Lui aussi a eu des mots très durs envers moi, notre fille ou ma famille ( l'idée de partir m'a traversé l'esprit!), il se sentait supérieur et bien sur ne prenait pas ses médicaments; il les prenait plus facilement en phase dépressive.Ce qui fait que les couples durent, en plus de l'affectif, c'est je pense la facilité que le conjoint a, de mettre de coté tous ces propos agressifs ( il faut être honnête ,on ne les oublie pas complètement )pendant les périodes plus sereines et bien sur la régularité dans les traitements .

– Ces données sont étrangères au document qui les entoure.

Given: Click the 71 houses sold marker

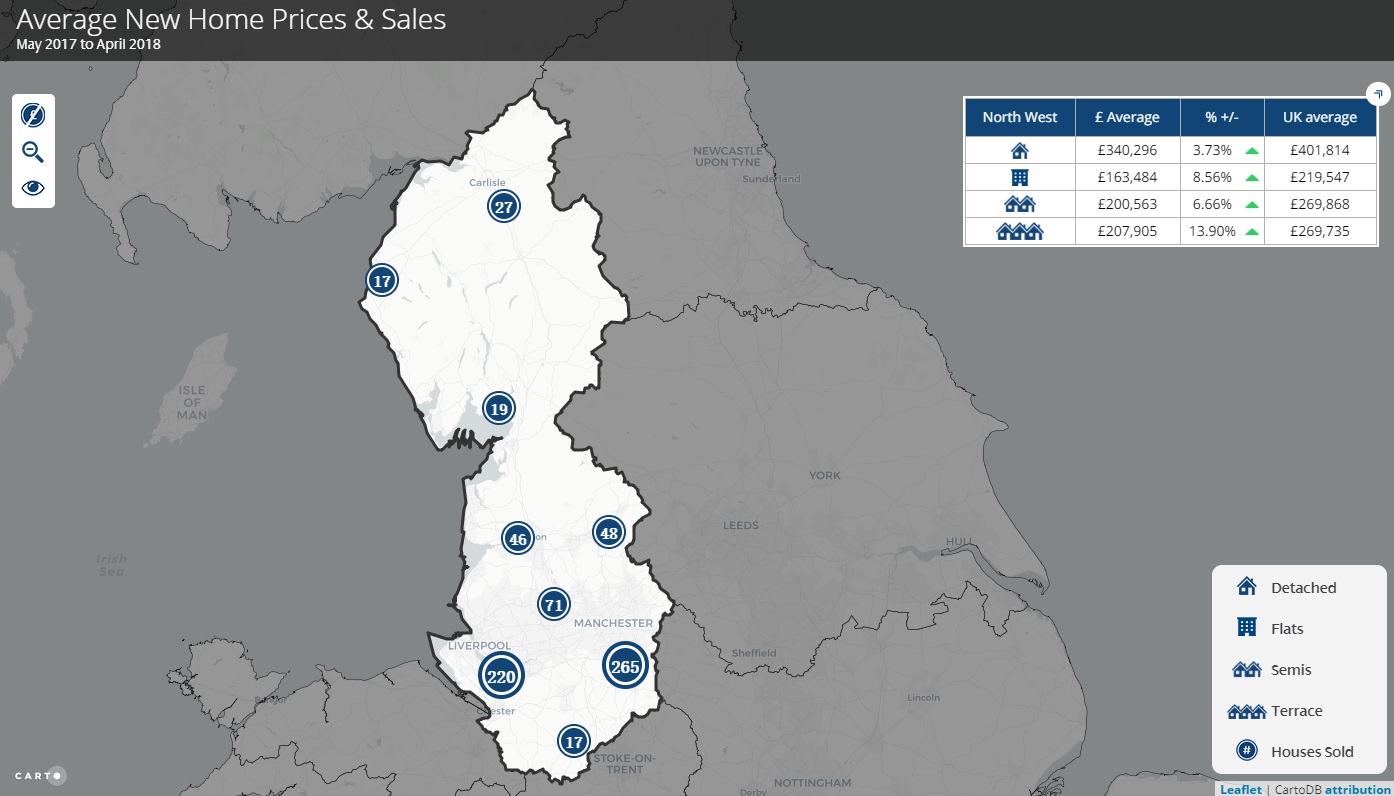Looking at the screenshot, I should [553, 604].
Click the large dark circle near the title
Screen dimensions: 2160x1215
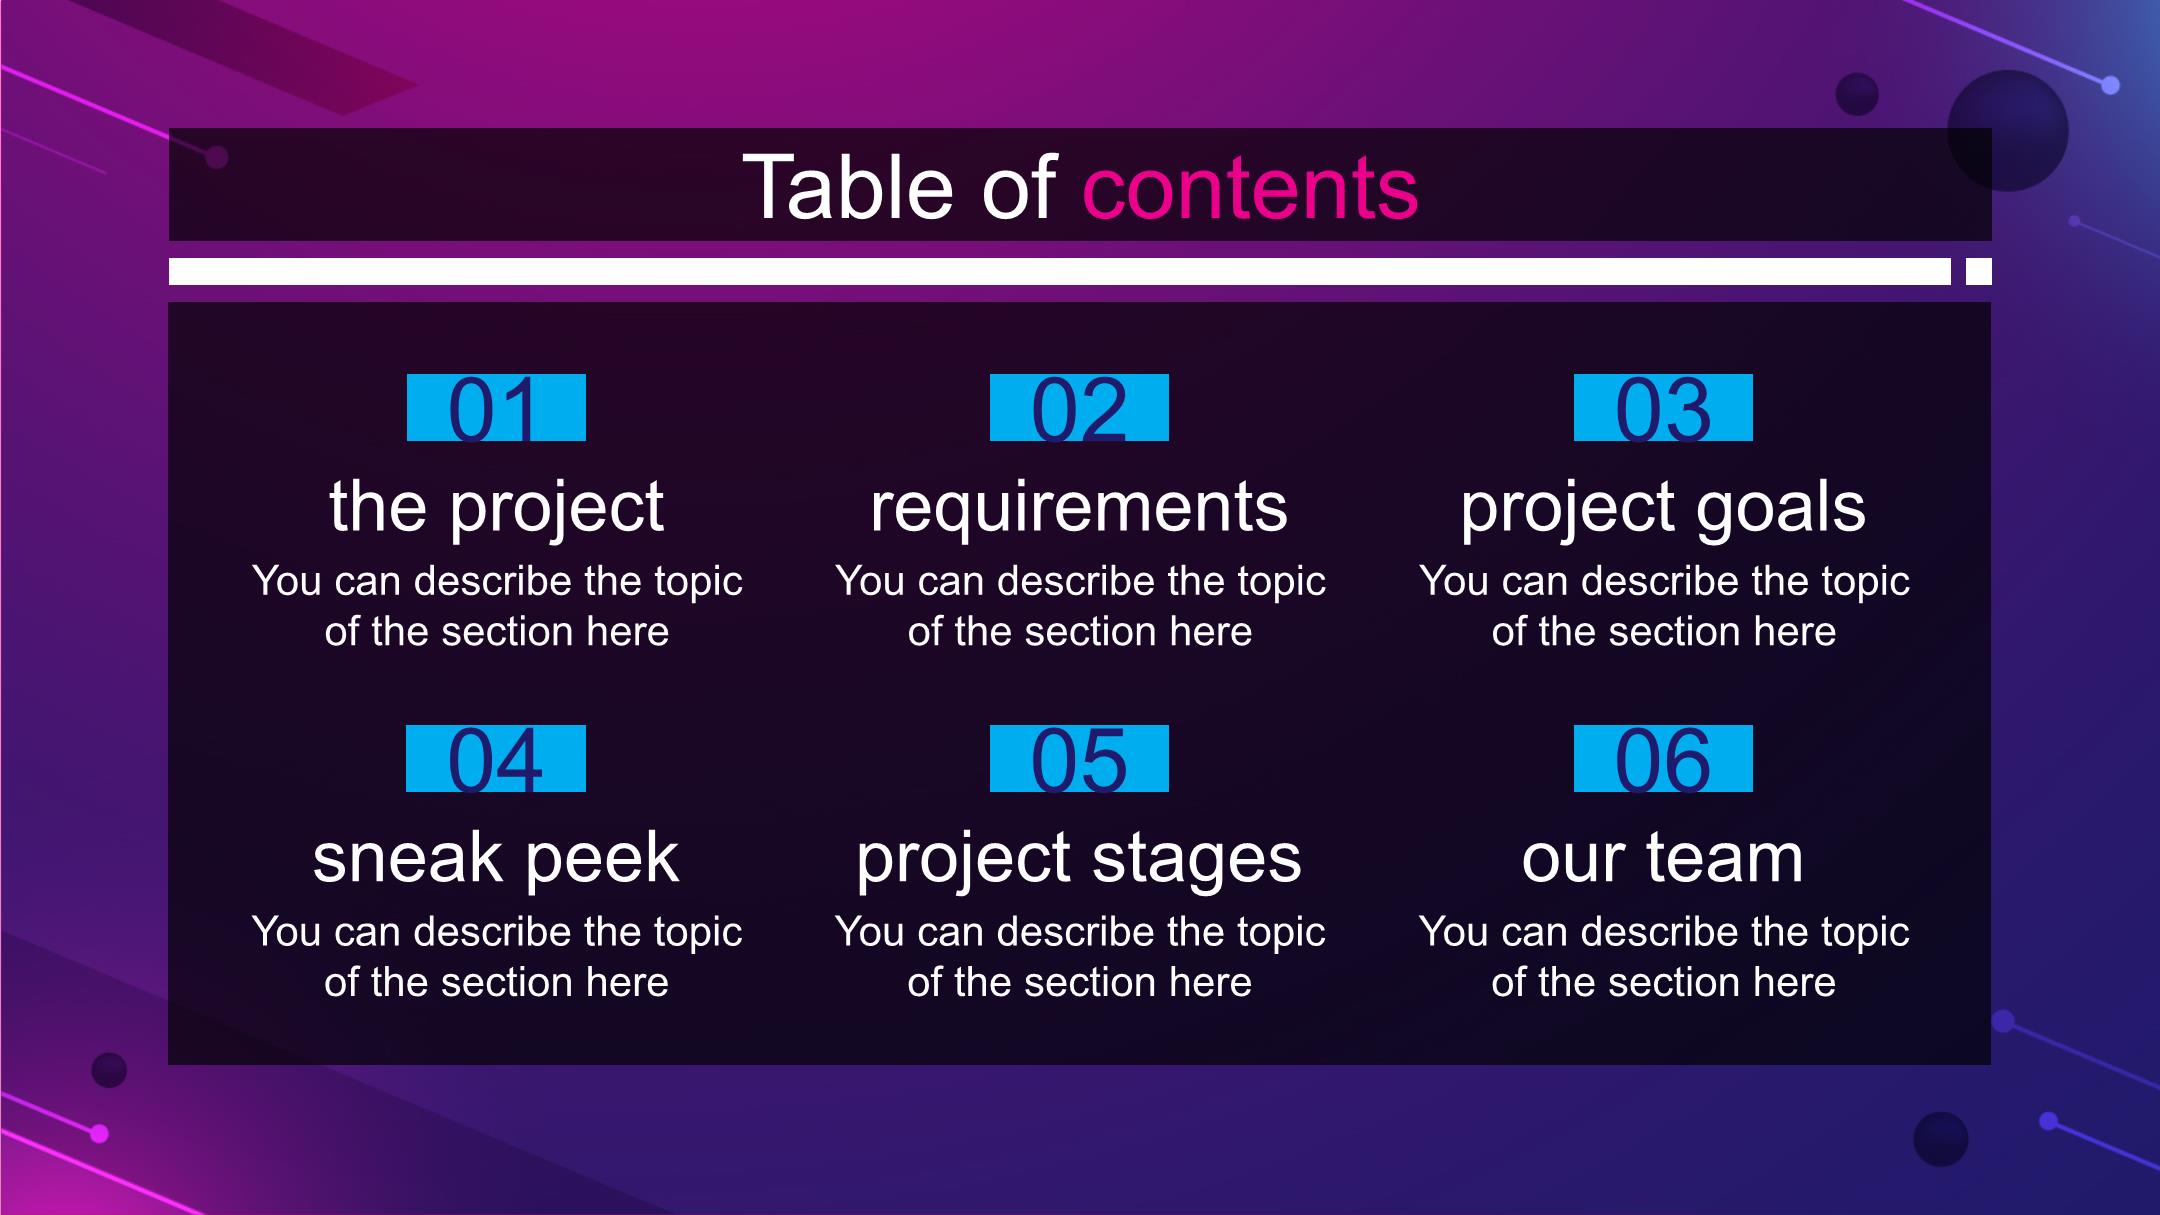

En ce qui concerne le livre de Gay, je l'ai lu il y a quelques années; je devrais peut-être le ressortir .
Je ne m'occupe pas que des corvées en tout genre, je fais aussi des activités pour moi, et je suis allée parfois voir une psychologue quand le besoin s'en faisait sentir.

Sinon, Jacquote, peux-tu me donner le titre du livre que tu as commandé? ce serait peut - être utile à mon mari; toute solutions ou toute idée nouvelle est bonne à prendre.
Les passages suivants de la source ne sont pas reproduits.